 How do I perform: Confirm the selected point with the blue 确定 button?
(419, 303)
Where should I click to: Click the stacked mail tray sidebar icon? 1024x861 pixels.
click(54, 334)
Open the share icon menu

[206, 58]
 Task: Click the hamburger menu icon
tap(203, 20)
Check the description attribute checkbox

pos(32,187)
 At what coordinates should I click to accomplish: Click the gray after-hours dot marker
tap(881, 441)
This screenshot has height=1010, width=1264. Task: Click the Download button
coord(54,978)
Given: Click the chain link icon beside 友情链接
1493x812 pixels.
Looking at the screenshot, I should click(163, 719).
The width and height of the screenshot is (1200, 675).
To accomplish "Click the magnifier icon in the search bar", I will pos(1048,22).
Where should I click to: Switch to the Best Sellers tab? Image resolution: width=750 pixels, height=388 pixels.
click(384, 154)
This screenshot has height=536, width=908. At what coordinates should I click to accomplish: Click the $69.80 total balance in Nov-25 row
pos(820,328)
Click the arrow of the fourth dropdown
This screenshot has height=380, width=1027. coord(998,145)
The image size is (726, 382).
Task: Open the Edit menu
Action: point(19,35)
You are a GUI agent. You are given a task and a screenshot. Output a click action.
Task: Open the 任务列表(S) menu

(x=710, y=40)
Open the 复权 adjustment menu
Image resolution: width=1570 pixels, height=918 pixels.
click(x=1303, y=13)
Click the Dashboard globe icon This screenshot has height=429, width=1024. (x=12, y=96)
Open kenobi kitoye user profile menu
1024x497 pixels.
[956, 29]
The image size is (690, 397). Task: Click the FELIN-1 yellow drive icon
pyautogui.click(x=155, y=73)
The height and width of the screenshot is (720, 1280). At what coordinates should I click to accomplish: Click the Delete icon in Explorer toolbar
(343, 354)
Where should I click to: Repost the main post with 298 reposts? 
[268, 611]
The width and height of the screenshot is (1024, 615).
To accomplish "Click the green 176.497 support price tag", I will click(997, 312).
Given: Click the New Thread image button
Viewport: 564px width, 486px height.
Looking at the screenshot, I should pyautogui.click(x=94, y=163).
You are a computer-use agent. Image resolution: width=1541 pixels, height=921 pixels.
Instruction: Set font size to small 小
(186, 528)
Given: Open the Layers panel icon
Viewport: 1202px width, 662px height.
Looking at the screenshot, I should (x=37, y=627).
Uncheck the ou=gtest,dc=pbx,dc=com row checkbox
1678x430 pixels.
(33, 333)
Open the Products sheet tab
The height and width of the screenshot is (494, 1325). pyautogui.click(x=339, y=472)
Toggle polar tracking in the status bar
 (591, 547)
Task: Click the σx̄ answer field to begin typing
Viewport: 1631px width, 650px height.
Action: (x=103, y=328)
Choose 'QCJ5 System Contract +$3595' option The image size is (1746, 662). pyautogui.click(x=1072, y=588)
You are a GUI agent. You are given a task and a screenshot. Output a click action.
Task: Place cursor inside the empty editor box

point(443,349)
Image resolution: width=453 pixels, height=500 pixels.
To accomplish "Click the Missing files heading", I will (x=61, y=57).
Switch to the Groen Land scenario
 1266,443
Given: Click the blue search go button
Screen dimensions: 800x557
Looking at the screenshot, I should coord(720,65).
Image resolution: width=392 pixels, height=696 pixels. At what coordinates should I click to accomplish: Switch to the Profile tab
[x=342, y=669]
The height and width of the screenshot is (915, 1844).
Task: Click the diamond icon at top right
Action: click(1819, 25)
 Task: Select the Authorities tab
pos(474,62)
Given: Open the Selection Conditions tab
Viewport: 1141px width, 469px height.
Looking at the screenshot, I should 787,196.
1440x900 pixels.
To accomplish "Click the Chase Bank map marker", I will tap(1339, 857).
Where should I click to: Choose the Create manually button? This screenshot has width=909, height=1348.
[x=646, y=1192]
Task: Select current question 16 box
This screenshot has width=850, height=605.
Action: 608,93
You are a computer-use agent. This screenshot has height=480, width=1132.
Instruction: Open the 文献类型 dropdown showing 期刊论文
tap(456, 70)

*What you have to do*.
Can you quote the rows above word for word, everything from the line containing "Given: Click the blue search go button" down to the line containing "Action: click(1819, 25)", with both of those lines included?

*Task output*.
Given: Click the blue search go button
Screen dimensions: 800x557
Looking at the screenshot, I should coord(720,65).
Image resolution: width=392 pixels, height=696 pixels. At what coordinates should I click to accomplish: Switch to the Profile tab
[x=342, y=669]
The height and width of the screenshot is (915, 1844).
Task: Click the diamond icon at top right
Action: click(1819, 25)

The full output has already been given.